I can’t go all day without eating a snack. It just doesn’t work for me. On the days that I skip snacks, I end up wanting to kick something or let the air out of someone’s tires. Don’t worry, that has never happened….mainly for two reasons. 1. Jesus. 2. I try to keep small snacks within my reach at all times.
Snacks are important and should be eaten throughout the day. One of the main reasons to small meals/snacks is to prevent over-eating later in the day. Snack foods do not always need to come from packages. A healthy snack should include a fruit or vegetable, some protein, and/or a whole grain. I have made a list of my favorite 7 simple snacks. Take a look…
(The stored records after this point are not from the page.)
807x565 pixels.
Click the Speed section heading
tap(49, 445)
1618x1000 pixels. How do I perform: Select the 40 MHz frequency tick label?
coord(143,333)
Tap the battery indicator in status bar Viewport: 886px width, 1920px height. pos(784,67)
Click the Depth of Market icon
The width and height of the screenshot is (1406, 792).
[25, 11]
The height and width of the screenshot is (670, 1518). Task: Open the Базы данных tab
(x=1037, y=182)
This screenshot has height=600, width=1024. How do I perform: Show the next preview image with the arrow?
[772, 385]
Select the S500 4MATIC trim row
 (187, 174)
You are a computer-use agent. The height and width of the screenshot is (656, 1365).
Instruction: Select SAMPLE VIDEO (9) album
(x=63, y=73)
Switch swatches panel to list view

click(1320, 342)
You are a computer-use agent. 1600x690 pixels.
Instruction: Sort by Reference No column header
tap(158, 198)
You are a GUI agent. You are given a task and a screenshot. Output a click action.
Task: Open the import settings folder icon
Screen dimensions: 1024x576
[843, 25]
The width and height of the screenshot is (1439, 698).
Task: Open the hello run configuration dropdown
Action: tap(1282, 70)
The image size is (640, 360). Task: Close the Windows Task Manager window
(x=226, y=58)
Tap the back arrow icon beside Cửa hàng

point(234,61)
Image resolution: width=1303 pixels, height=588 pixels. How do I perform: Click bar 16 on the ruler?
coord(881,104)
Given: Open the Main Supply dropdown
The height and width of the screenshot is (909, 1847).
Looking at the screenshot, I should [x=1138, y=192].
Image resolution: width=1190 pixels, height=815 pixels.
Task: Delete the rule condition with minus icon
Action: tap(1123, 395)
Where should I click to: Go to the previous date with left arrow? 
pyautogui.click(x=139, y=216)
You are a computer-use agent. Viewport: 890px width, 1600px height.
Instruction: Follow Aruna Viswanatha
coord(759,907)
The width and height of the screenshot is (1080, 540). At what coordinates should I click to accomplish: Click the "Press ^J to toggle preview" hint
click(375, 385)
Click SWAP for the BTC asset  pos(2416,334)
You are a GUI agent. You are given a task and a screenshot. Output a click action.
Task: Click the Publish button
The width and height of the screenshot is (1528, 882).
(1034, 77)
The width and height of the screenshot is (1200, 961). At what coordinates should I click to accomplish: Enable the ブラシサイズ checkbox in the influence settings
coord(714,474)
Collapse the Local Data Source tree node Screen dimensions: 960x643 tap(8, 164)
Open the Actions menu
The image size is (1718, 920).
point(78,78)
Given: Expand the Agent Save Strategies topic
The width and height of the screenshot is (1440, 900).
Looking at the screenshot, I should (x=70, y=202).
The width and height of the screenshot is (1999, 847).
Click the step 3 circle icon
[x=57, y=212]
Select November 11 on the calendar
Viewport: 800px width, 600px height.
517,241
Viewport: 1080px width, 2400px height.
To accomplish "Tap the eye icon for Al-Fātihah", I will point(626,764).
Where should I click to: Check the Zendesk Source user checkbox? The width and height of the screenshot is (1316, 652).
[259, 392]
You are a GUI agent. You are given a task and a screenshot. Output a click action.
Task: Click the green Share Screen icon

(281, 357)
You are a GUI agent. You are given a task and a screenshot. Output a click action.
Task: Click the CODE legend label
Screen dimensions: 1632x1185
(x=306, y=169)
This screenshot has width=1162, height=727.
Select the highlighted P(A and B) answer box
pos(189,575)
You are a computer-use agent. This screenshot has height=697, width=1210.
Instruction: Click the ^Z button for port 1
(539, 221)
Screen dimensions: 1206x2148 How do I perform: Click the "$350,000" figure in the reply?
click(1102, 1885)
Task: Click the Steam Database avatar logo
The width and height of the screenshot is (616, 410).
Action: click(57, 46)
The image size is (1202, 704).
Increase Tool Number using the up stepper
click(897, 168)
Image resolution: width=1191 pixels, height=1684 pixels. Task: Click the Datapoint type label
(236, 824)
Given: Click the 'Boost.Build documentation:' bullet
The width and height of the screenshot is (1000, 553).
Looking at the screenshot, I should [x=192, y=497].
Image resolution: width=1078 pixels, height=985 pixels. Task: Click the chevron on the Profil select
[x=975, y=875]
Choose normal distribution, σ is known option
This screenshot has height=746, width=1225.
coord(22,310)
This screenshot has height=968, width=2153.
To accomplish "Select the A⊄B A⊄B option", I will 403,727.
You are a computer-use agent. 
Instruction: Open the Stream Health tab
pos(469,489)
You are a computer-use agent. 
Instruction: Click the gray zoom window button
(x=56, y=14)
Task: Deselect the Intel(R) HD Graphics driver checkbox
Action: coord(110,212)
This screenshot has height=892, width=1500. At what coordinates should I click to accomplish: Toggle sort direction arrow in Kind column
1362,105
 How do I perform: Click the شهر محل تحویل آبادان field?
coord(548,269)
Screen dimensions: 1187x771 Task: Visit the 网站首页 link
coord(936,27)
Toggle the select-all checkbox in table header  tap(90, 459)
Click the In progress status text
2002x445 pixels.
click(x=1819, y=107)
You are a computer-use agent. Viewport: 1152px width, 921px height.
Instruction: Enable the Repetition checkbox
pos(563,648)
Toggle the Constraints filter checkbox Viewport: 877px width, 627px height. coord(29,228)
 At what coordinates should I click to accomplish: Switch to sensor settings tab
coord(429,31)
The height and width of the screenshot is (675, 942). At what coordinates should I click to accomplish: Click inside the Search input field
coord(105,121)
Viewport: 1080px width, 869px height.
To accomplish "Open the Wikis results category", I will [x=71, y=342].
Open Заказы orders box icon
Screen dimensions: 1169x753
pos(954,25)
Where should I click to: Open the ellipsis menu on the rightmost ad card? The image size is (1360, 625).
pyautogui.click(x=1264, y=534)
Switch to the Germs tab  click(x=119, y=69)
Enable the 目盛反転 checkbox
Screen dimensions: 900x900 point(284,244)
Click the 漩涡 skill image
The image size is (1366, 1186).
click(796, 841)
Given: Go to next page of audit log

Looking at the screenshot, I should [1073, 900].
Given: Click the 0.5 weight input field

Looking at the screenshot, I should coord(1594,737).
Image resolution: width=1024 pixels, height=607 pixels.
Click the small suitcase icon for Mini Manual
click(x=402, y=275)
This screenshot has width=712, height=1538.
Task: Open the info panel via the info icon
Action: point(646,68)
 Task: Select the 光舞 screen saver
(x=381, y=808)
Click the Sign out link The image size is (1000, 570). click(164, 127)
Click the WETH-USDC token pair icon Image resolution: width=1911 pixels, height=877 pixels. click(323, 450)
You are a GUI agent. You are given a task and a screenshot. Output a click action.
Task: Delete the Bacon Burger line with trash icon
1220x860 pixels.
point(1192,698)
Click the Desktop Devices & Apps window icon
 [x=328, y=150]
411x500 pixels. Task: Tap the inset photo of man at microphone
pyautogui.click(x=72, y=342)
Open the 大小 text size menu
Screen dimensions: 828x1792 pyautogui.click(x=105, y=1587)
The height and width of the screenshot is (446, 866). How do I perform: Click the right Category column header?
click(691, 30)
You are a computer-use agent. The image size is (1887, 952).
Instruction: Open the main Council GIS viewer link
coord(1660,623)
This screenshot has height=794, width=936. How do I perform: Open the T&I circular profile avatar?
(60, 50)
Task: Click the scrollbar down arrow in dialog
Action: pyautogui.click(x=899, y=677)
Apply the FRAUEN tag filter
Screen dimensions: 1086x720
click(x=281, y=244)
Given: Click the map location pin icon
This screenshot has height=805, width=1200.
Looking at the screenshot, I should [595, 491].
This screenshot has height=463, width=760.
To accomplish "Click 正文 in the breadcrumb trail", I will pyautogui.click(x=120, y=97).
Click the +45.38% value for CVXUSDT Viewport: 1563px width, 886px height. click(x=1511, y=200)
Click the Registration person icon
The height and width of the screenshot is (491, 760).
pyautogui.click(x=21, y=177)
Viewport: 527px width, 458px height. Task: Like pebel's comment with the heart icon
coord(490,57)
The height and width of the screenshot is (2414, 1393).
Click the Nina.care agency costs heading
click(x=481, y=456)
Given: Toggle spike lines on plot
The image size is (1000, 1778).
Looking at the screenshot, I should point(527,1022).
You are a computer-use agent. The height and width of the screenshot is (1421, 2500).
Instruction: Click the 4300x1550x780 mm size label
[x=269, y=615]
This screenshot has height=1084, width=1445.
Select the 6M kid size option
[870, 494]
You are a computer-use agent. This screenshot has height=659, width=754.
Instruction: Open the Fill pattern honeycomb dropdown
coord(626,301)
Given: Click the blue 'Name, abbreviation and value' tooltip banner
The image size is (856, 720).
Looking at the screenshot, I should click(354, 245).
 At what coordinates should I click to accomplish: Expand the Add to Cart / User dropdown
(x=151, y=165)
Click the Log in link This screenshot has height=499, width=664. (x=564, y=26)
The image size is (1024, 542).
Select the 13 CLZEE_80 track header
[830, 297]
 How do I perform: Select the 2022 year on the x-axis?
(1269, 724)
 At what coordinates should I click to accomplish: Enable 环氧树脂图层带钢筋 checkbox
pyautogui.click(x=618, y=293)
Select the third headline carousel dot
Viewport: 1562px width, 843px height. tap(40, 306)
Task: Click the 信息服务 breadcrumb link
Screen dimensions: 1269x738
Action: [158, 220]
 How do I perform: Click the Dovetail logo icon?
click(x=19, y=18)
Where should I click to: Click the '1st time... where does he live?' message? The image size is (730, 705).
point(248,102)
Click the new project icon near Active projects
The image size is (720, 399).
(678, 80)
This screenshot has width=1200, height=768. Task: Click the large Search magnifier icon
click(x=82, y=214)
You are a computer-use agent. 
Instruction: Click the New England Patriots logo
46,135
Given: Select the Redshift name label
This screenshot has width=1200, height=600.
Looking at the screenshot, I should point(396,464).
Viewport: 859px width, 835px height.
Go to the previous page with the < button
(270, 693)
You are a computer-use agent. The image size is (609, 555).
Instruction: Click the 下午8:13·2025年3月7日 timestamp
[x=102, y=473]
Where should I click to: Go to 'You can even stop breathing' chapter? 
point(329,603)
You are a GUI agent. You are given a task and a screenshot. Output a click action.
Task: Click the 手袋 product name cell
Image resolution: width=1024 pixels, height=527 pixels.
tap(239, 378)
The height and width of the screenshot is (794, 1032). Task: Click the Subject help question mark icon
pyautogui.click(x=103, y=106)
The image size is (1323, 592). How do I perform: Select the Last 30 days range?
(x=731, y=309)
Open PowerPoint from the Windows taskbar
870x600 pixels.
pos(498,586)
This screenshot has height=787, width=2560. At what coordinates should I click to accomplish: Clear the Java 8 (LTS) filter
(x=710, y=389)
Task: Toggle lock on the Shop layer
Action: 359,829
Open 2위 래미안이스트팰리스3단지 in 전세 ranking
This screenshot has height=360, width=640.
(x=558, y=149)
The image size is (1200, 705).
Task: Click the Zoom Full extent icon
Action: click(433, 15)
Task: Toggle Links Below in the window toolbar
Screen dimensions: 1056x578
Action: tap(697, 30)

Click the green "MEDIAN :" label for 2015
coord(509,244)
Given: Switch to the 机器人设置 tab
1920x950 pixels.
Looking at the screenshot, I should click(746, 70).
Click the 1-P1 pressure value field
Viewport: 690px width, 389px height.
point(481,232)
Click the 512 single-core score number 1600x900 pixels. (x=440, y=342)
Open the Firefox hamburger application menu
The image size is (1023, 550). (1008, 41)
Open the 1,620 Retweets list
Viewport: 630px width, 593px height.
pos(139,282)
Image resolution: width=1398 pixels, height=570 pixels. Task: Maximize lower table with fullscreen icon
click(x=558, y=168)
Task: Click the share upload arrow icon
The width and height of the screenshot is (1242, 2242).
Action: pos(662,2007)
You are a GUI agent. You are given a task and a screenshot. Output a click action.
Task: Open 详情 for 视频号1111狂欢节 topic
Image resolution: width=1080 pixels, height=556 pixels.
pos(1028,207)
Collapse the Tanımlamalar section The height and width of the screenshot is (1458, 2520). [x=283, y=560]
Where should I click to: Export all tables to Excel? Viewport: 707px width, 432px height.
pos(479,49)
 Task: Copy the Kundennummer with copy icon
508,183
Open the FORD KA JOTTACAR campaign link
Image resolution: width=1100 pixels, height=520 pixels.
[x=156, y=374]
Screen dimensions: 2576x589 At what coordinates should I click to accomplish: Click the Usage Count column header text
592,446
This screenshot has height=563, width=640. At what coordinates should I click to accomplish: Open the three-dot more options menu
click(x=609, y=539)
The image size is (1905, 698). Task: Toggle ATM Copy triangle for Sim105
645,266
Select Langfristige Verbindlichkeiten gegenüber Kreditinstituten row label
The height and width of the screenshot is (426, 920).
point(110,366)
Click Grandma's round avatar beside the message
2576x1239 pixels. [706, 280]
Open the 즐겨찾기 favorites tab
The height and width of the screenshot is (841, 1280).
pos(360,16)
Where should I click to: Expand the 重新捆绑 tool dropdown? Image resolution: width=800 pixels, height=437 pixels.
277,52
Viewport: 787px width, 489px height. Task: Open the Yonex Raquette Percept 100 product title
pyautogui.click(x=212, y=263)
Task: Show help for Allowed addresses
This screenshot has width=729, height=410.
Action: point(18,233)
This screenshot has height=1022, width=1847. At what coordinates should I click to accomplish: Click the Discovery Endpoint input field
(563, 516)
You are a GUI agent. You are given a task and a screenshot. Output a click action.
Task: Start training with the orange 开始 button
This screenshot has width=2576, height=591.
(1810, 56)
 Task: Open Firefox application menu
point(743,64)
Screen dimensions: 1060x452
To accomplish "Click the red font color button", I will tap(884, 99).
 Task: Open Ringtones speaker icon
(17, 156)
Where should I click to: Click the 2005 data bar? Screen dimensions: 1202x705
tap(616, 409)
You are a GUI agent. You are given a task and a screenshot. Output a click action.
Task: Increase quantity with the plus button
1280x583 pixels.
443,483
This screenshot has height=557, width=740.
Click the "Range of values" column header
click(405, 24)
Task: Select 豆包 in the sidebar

- Blueberry Greek yogurt with fresh berries, 1/4 cup of Grape Nuts cereal, and a drizzle of honey.
- Hummus with fresh veggies and whole grain crackers.
- Ryvita or another whole grain cracker with a thin layer of reduced or low-fat cream cheese and sliced green olives.
- A small bowl of vegetable and bean soup with whole grain crackers.
- A Gnu bar to consider. A few weeks ago I wrote a post on snack bars. In that post I mentioned that most snack bars are complete trash. While that is largely true, I was recently introduced to Gnu bars. Gnu bars are high fiber snack bars made with all natural ingredients – no junk. I can actually pronounce all of the ingredients…and I even know where most of them come from. They are quite tasty as well and most are under 150 calories per bar. Check them out!
- A classic: cheesestick, apple, pretzels, and cashews.
- Brown rice cakes with freshly ground honey roasted peanut butter and sliced kumquats.